Morte a pedido: duas questões
O Estado deve promover a morte dos cidadãos que queiram por termo à sua vida?
1. Tenho mantido neste jornal um acesso debate com Laura Ferreira dos Santos e com João Ribeiro Santos sobre a questão da morte a pedido. Infelizmente temos perdido muito espaço em questões laterais, em vez de focarmos o debate no essencial. Peço por isso desculpa, mas não farei uma introdução descrevendo tudo o que foi dito até aqui. Sobretudo, porque me vejo, mais uma vez, obrigado a insistir nos pontos que constituem o cerne da petição e dos meus dois artigos anteriores e para os quais ainda não recebi resposta.
2. Diz Laura Ferreira dos Santos no seu último artigo que “Por acaso terá ouvido algum de nós dizer que o Estado devia determinar a dignidade ou não de uma vida humana?”. De facto, não ouvi ou li tal afirmação da parte de nenhum dos defensores da eutanásia. Contudo, é a consequência lógica de se defender a legalização do homicídio a pedido da vítima e do suicídio assistido.
3. Digo isto, porque não acredito que os peticionários do Direito a Morrer com Dignidade defendam a simples liberalização do homicídio a pedido da vítima e do suicídio assistido. Não acredito que defendem que o Estado tem o dever de autorizar e eventualmente executar a morte de qualquer pessoa que o peça. Duvido seriamente que defendam que deixe de ser crime matar alguém ou ajudá-la a cometer suicídio desde que se faça prova de que a vítima o pediu.
4. Acredito que aquilo que defendem é que em certas circunstâncias (quando existe grande sofrimento e um pedido expresso) possa e deva o Estado autorizar a que se ponha fim à vida de uma pessoa.
5. Ora, isto significa duas coisas: primeiro, que é o Estado que define, através da legislação, quem pode recorrer ao homicídio a pedido da vítima e ao suicídio assistido. Segundo, que será o Estado, através do mecanismo que for criado para fiscalizar a aplicação desta lei, a decidir em que casos concretos pode e deve esta ser aplicada.
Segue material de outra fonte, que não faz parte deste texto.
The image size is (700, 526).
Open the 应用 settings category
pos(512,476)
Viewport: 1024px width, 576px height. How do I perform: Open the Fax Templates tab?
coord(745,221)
6. É evidente que o pedido será da pessoa que quer morrer. E que esta pode sempre mudar de ideias. Contudo, quem decide se de facto aquela pessoa pode morrer é o Estado. De facto, não será suficiente a vontade expressa de morrer, será sempre necessário:
a) que se preencham os requisitos legais;
b) o consentimento do Estado.
7. Existe ainda outro ponto essencial da intervenção do Estado: tendo autorizado o homicídio a pedido da vítima ou o suicídio assistido, caberá naturalmente ao Estado executá-lo, através de profissionais de saúde devidamente autorizados e capacitados. Não está em discussão uma simples autorização administrativa do suicídio ou do homicídio. O debate não é sobre se o Estado pode ou não permitir que um cidadão se mate, mas sim se o Estado pode, ou, pior, se está obrigado, a conceder os meios para pôr termo à vida de um ser humano.
8. Por tudo isto é que continuamos a insistir que o centro desta discussão não é a autonomia pessoal. Não estamos a discutir a licitude do suicídio. Já todos sabemos que a Laura Ferreira dos Santos e o João Ribeiro Santos consideram que cada um tem direito a pôr fim à sua vida. Mas aquilo que realmente interessa é saber se consideram que:
a) O Estado pode decidir (dentro dos parâmetros acima descritos) que vidas têm ou não dignidade?
b) O Estado deve promover a morte dos cidadãos que queiram pôr termo à sua vida?
9. Estas são as duas questões que temos colocado desde o princípio do debate. Estas são as duas questões para as quais ainda não obtivemos resposta.